Chapter 2 - Reinforcement Learning
Reinforcement learning is an important field of machine learning. It works by teaching agents to take actions in an environment to maximise their accumulated reward.
In this chapter, you will be learning about some of the fundamentals of RL, and working with OpenAI’s Gym environment to run your own experiments. You’ll also learn about Reinforcement Learning from Human Feedback, and apply it to the transformers you trained in the previous section.
RL basics
Reinforcement Learning (RL) basics focus on teaching the fundamental concepts of an agent learning to navigate an environment through rewards and penalties. Key topics include defining the agent, environment, states, actions, rewards, and the basic algorithms like Q-Learning and SARSA.
Deep Q-Learning
Deep Q-Learning (DQN) combines deep learning and reinforcement learning, using neural networks to estimate Q-values. The course would covers the basic DQN algorithm, as well as the concept of experience replay and target networks.
Vanilla Policy Gradient
Today we introduce policy-based methods, where the objective is to directly optimize the policy function rather than value function. Vanilla Policy Gradient (VPG) is perhaps the simplest of these.

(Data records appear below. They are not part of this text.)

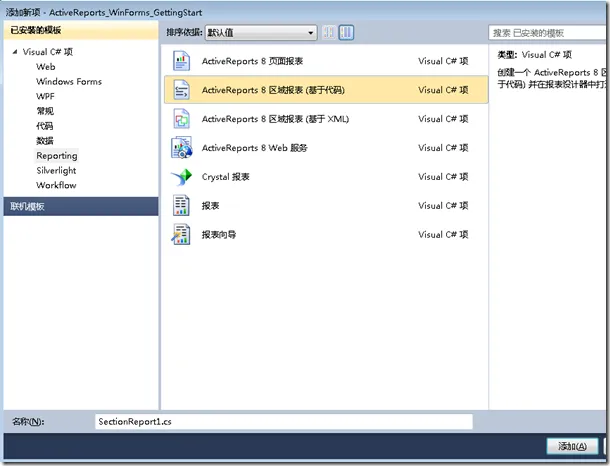Select the ActiveReports 8 Web 服务 icon
The image size is (610, 466).
pos(181,148)

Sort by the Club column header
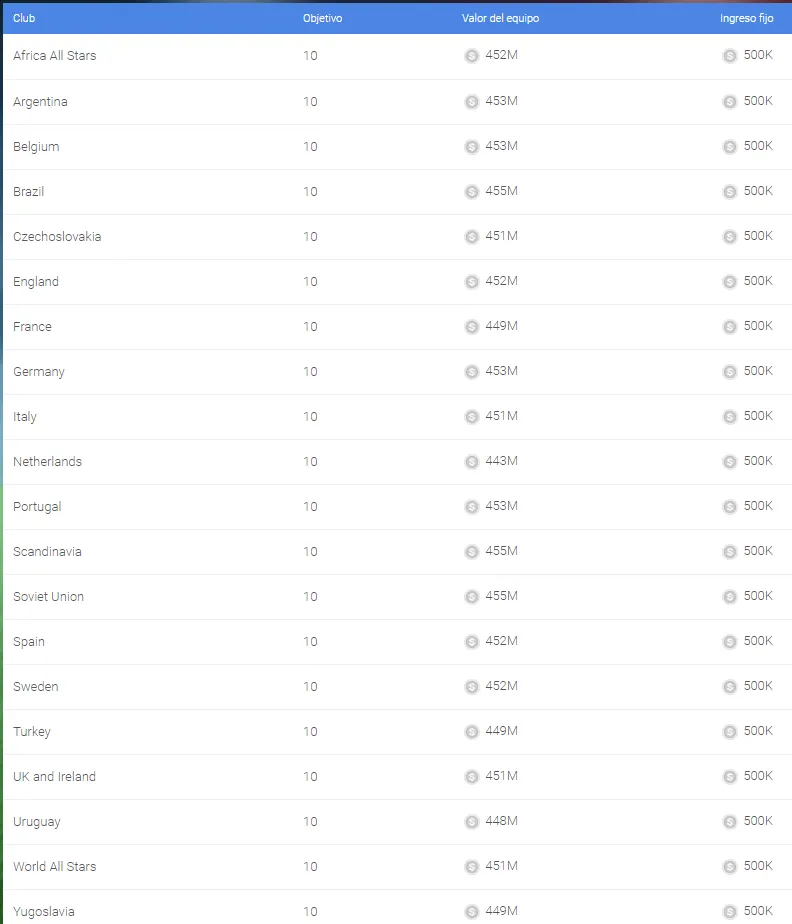pos(24,18)
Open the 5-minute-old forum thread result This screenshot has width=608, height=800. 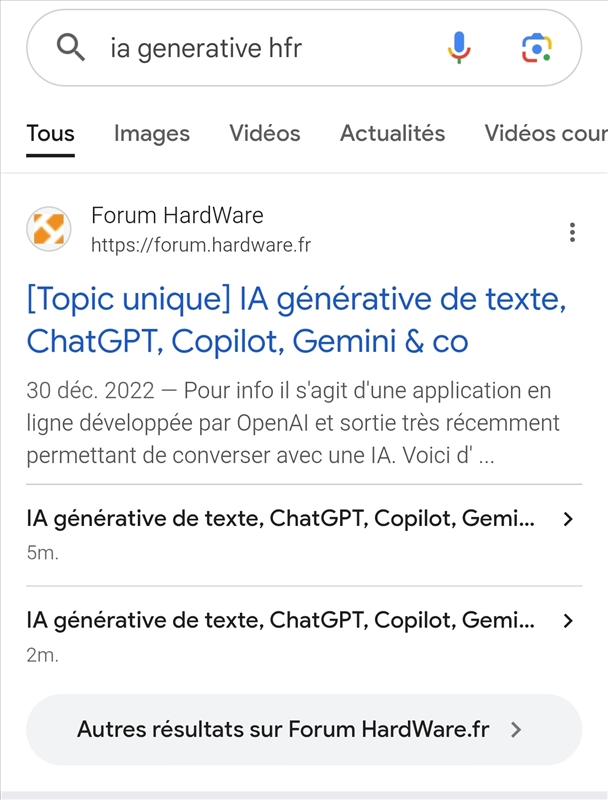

Proximal Policy Optimization
Proximal Policy Optimization (PPO) is a policy gradient method that adds a constraint to the policy update to prevent drastic changes, promoting stability and robustness in learning.
RL from Human Feedback
Reinforcement Learning from Human Feedback (RLHF) is an approach to teach agents from both rewards and direct human feedback. The algorithm use PPO as the underlying reinforcement learning algorithm to train the agent.